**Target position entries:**
___
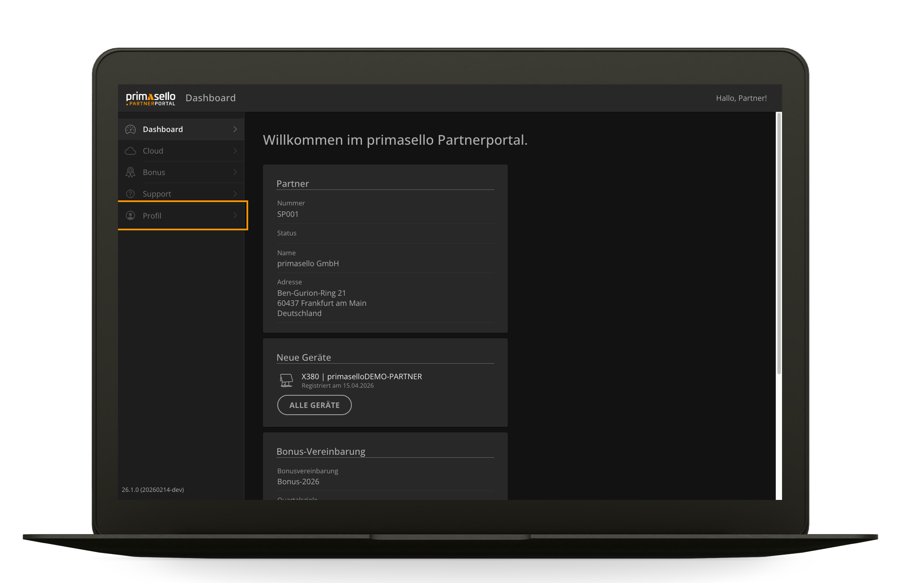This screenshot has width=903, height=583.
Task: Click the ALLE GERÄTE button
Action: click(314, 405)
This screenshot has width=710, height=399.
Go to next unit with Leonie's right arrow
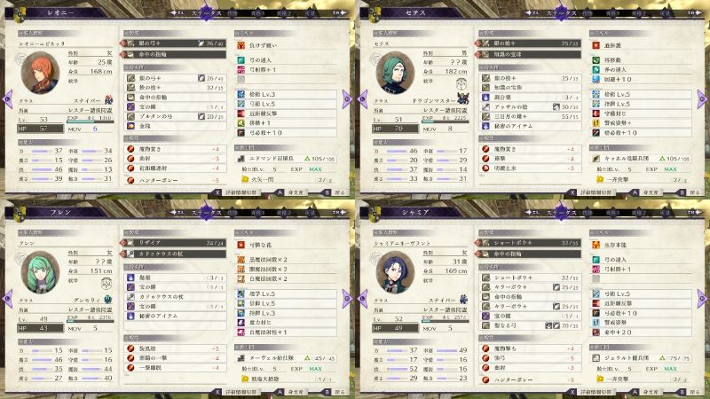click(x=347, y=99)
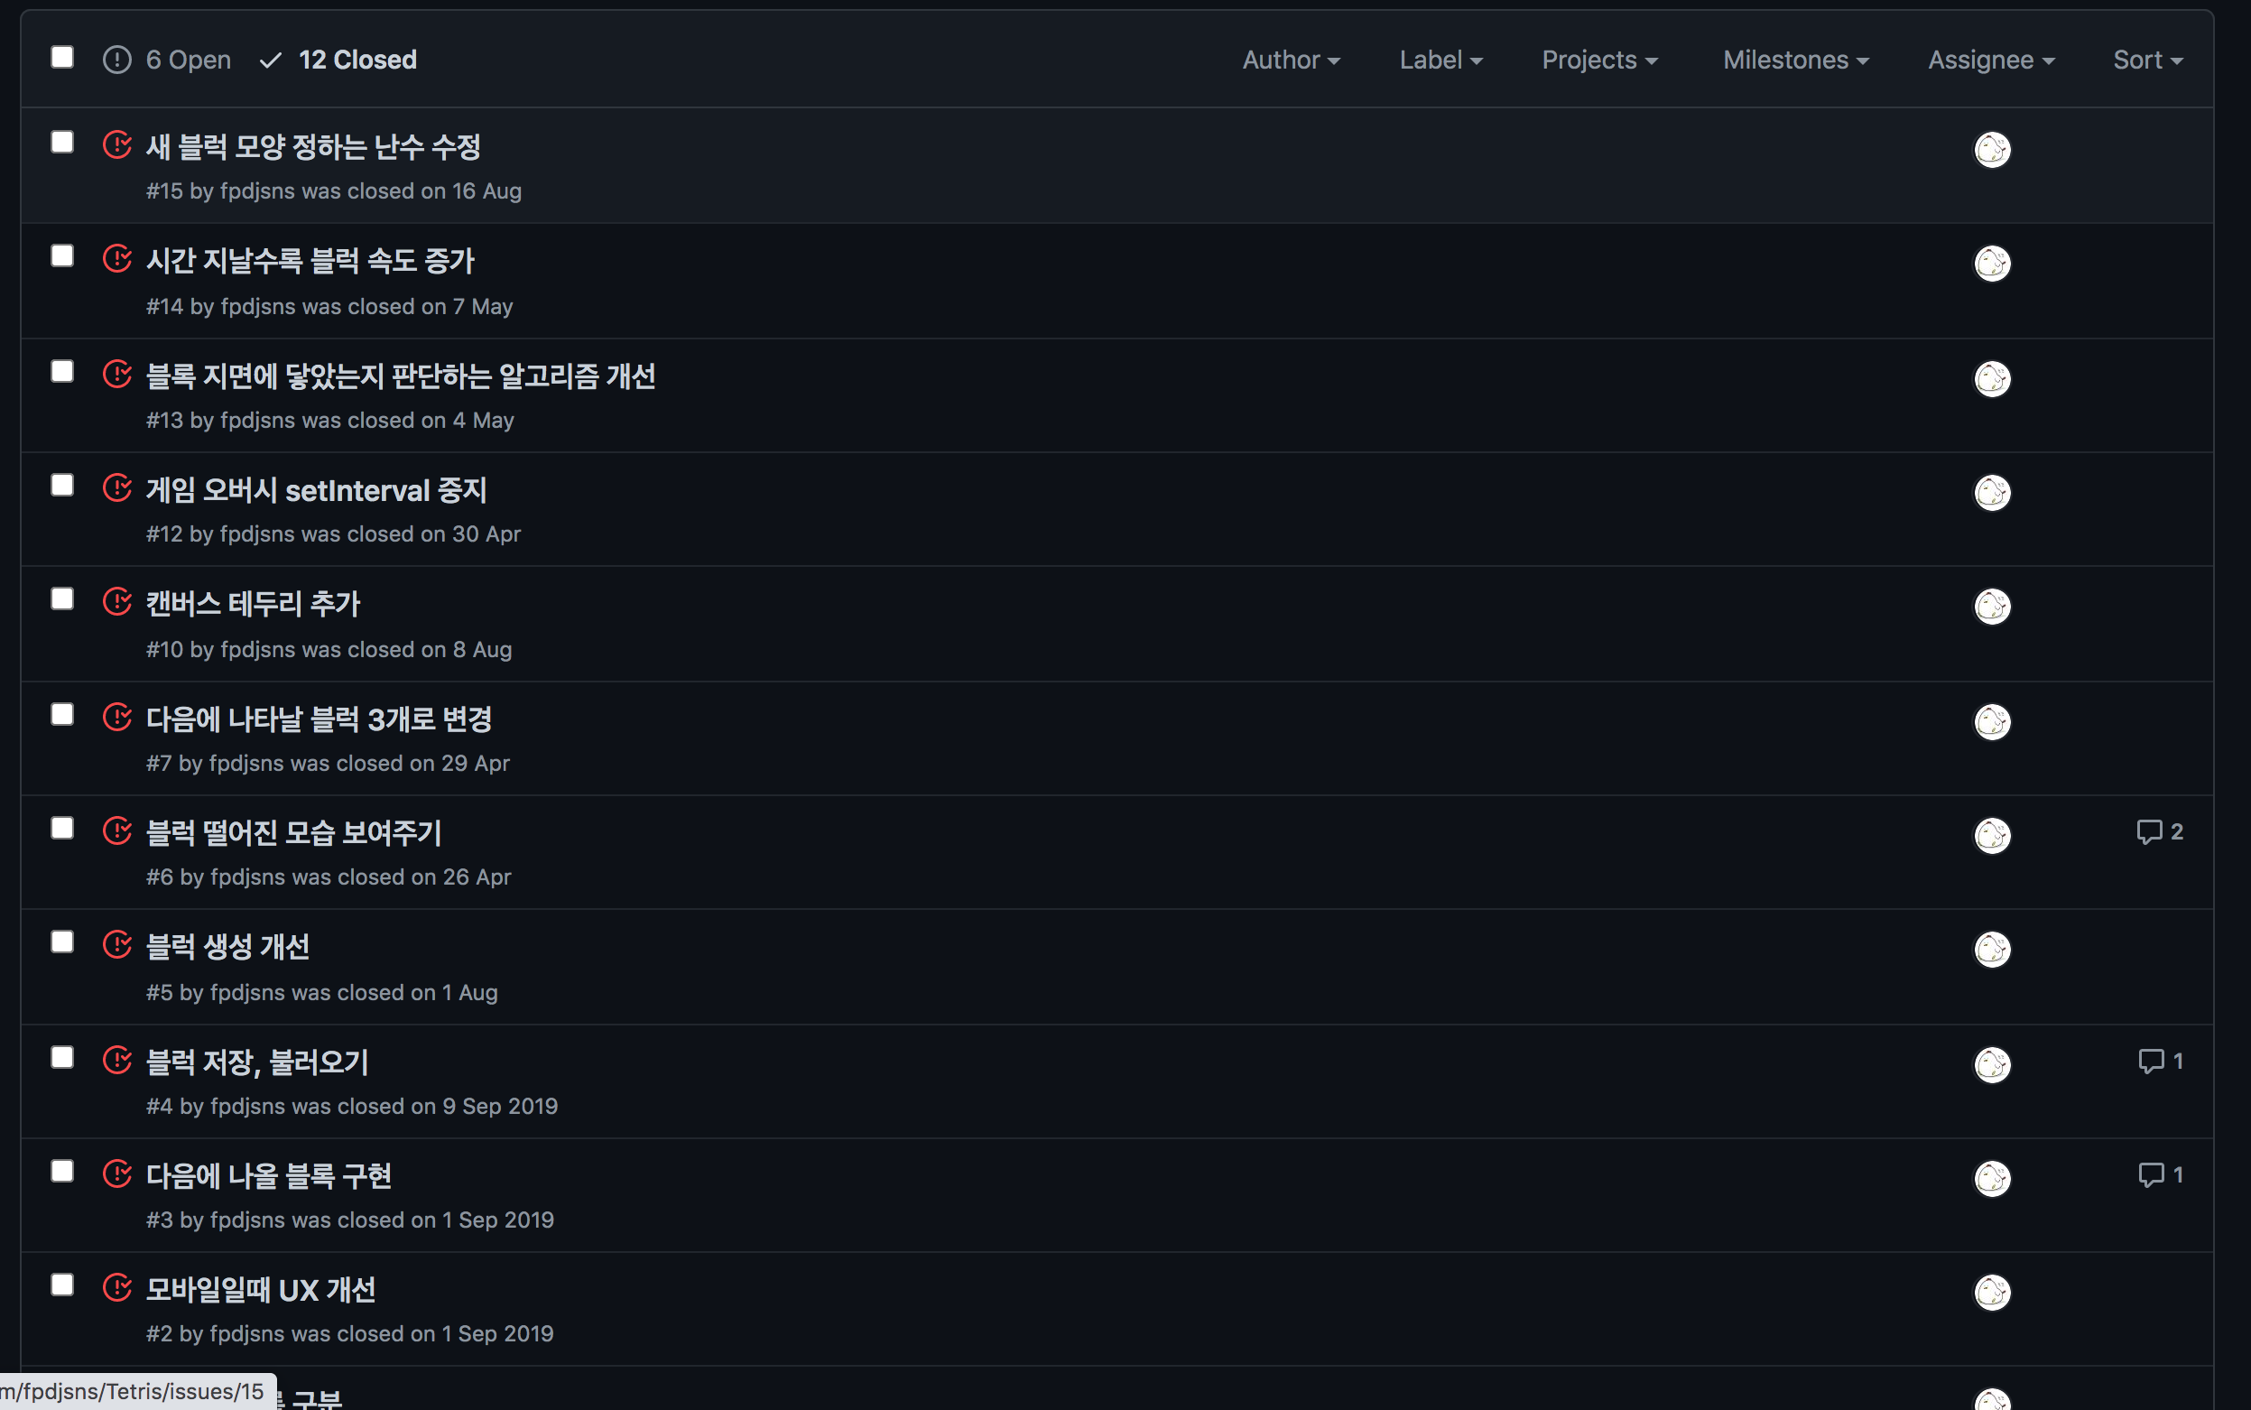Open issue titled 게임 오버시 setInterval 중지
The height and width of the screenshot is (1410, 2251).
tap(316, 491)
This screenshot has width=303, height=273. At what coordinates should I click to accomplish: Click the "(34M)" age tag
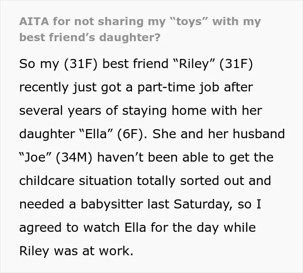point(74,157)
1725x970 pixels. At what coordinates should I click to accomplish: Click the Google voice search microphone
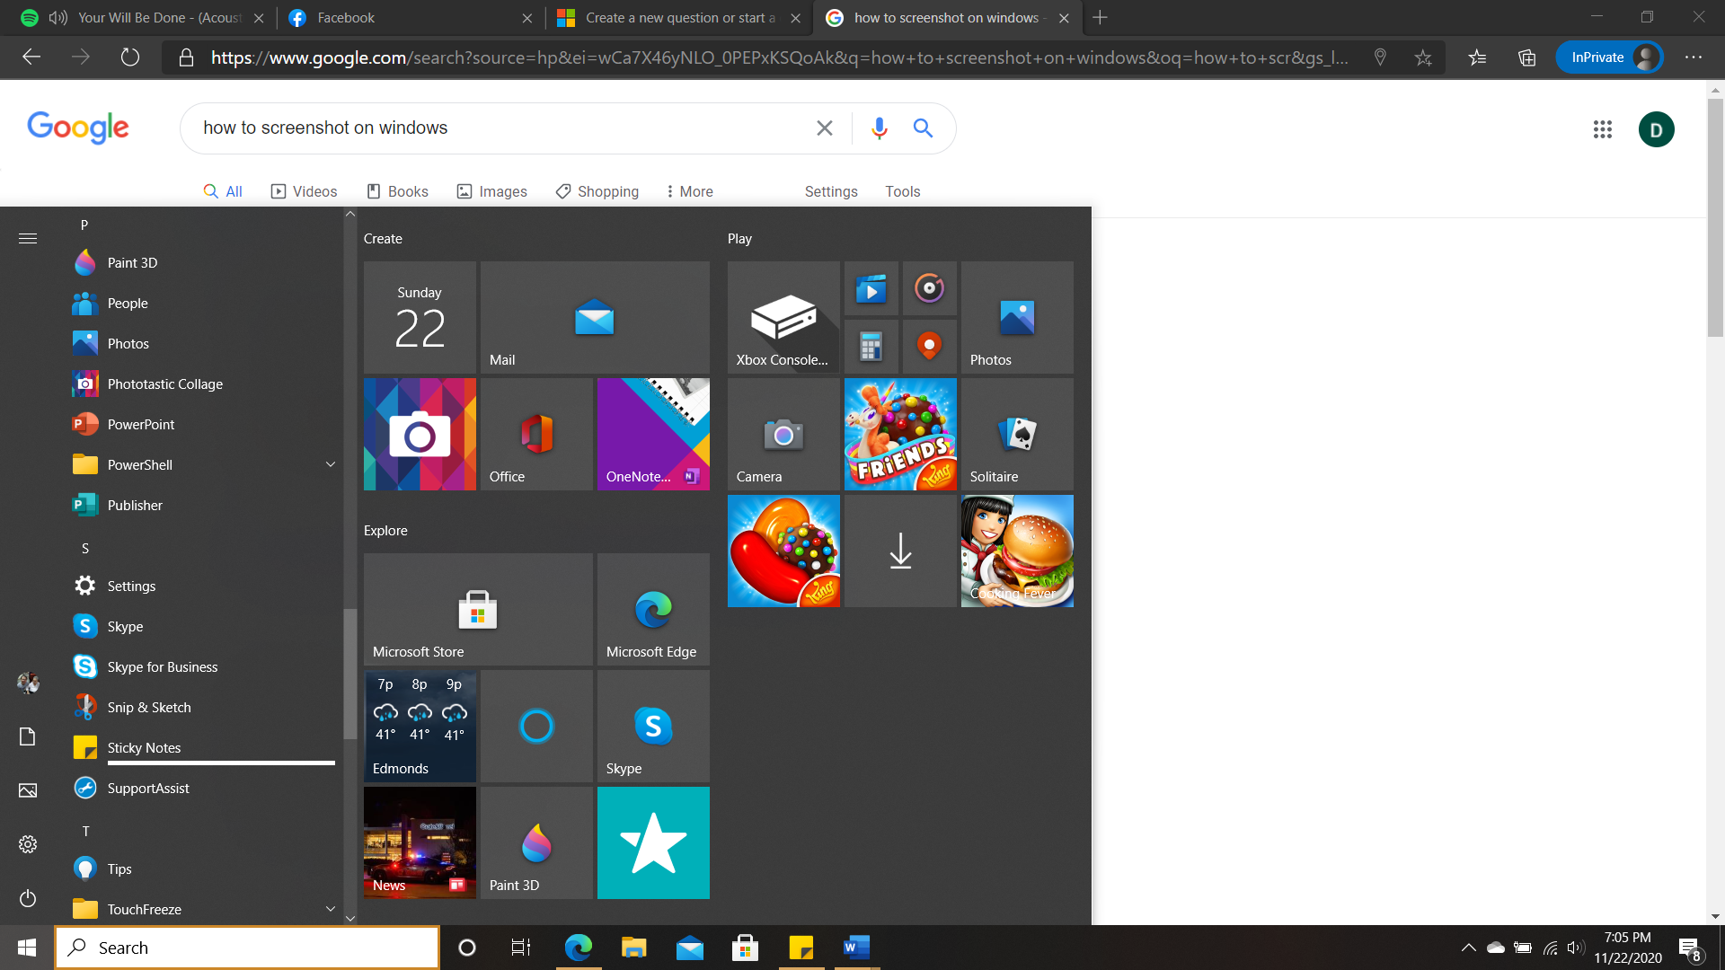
___
Copy every one of the entries above word for word, leaving out the pictures.

**TASK RESULT:**
This screenshot has width=903, height=583.
Task: Click the ALLE GERÄTE button
Action: click(314, 405)
This screenshot has width=710, height=399.
Go to next unit with Leonie's right arrow
click(x=347, y=99)
Open issue titled 게임 오버시 setInterval 중지
The height and width of the screenshot is (1410, 2251).
tap(316, 491)
This screenshot has width=303, height=273. At what coordinates should I click to accomplish: Click the "(34M)" age tag
point(74,157)
1725x970 pixels. At what coordinates should I click to accomplish: Click the Google voice search microphone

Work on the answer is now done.